このように医療界の抱える問題、新しいニュースが問題に反映されることもしばしばです。出題者は明日の医療を担うあなた方看護師のたまごに、「常に情報を収集しようという意識がありますか?」と問うているわけです。ネットやテレビ、新聞などの媒体を通して常日頃から注目度の高いニュース、社会情勢には敏感にアンテナを張って取り込めるよう努力しましょう。

「朝型」のススメ

 
皆さんはいつ勉強していますか?受験生ともなれば、日中だけ勉強して夜はしっかり眠るとはいかないものです。そこで睡眠時間を削って勉強に充てるのですが、朝か夜のどちらかの選択を迫られるわけです。夜は起きていられないけれど早起きが得意な人、夜遅くまで起きているのが苦にならない人、それぞれだと思います。体内のリズムや持って生まれた体質などもありますので、一概にどちらが良いとか悪いとか言うことはできません。しかし、そもそも人間の身体は朝太陽が昇り光を感じると目覚め、夜暗くなると就寝するというメカニズムになっているそうです。そのため夜遅くまで起きていることは、本来のメカニズムに反してしまうため効率が悪いということはよく耳にします。早起きは三文の得だといいますが、実際に受験生にとってはまさに大きな得となることでしょう。また、個人的な経験からすると、結局「早寝」することが朝の得を生むのだという考えに至りました。
 
 それは、単に早く寝たから早く起きられ、得したなぁというだけの差ではありません。実は夜の12時以前の1時間の睡眠は12時以降の睡眠量の2倍に匹敵するといいます。つまり夜10時に寝て朝の4時に起きれば、正味6時間ですが8時間寝たことに等しいというわけです。このような不思議な人体のバイオリズムに加えて、脳が活性化されるピークは朝の7時と言いますから、また、ある人は朝の2~3時間にこなせる仕事量は、昼間の5時間分の仕事量に相当するといいます。体験的な憶測から生じた疑似科学的な内容にも思えますが、朝の時間が静かで、いろいろな邪魔が少なく集中できるという点においては納得できます。これらが事実なら、少しでも時間を有効に使いたい受験生にとっては目からうろこの情報ではないでしょうか。
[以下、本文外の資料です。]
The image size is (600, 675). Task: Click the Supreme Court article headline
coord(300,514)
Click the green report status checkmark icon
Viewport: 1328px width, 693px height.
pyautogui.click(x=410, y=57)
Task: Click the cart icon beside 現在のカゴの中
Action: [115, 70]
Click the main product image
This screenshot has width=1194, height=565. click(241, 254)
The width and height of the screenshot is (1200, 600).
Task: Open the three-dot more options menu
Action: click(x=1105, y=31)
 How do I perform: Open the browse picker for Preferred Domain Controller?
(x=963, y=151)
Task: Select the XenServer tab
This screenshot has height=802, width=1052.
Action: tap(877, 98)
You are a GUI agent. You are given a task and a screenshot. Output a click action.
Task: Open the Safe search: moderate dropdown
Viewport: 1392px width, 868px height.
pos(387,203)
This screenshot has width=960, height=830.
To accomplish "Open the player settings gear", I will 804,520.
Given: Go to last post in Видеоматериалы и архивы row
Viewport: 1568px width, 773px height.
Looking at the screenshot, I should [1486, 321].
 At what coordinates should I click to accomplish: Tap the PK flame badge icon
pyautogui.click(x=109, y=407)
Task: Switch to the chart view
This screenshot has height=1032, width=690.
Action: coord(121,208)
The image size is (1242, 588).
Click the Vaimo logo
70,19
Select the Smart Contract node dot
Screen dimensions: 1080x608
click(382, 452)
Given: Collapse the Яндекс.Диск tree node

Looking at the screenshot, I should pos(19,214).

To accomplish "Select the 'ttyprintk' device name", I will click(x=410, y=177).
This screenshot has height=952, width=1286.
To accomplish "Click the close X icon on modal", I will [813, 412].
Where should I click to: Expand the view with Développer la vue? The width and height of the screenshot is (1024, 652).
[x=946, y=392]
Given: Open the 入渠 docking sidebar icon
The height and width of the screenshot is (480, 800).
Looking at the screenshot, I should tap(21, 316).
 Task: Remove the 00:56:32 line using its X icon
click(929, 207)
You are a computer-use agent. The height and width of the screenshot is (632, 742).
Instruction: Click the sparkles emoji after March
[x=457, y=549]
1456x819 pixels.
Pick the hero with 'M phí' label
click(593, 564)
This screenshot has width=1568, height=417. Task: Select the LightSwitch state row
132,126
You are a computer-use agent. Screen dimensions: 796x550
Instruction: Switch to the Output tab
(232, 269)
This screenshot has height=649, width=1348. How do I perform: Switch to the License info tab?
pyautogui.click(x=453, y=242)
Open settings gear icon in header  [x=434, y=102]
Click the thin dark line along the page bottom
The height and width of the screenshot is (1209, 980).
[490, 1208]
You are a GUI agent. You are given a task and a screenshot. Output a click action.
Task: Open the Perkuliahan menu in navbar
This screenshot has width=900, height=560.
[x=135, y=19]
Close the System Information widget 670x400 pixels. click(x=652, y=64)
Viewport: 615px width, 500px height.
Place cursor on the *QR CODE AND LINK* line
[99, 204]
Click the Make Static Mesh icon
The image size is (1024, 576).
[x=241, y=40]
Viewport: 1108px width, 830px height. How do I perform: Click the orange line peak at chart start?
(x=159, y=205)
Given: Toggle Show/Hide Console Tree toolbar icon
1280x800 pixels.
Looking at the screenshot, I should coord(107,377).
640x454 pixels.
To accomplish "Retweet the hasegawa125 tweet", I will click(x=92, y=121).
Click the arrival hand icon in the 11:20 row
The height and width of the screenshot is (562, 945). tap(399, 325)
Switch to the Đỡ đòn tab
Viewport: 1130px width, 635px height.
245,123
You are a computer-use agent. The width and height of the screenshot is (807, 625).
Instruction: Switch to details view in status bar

 学生寮など複数の受験生がいる環境下では、朝型と夜型の交代制度が自然発生することがありますが、このような具合です。『夜型のAさんが自分の勉強を終えたら、朝型のBさんを起こす→Aさんは就寝、Bさんはそこから勉強を始める→朝になり勉強を終えたBさんがAさんを起こす』まるで看護師の勤務交代のようですが、これは互いの特徴の理解と無駄のない相互作用を実現させた、効率的な方法と言えるでしょう。受験は自分との戦いと言っても、仲間と協力することは大切です。

 朝の時間を有効活用することは、なにも受験に限ったことではありません。社会人でもこの方法を実践している人が多数いるようです。残業するより効率が良いそうですが、冒頭で述べたとおり向き不向きというものがあります。もしくは「慣れ」が肝心ということもあるかもしれませんので、受験直前は避け、余裕のある時期に試してみてはいかがでしょうか。案外だめで元々と思っていたことが、良い結果につながるかもしれません。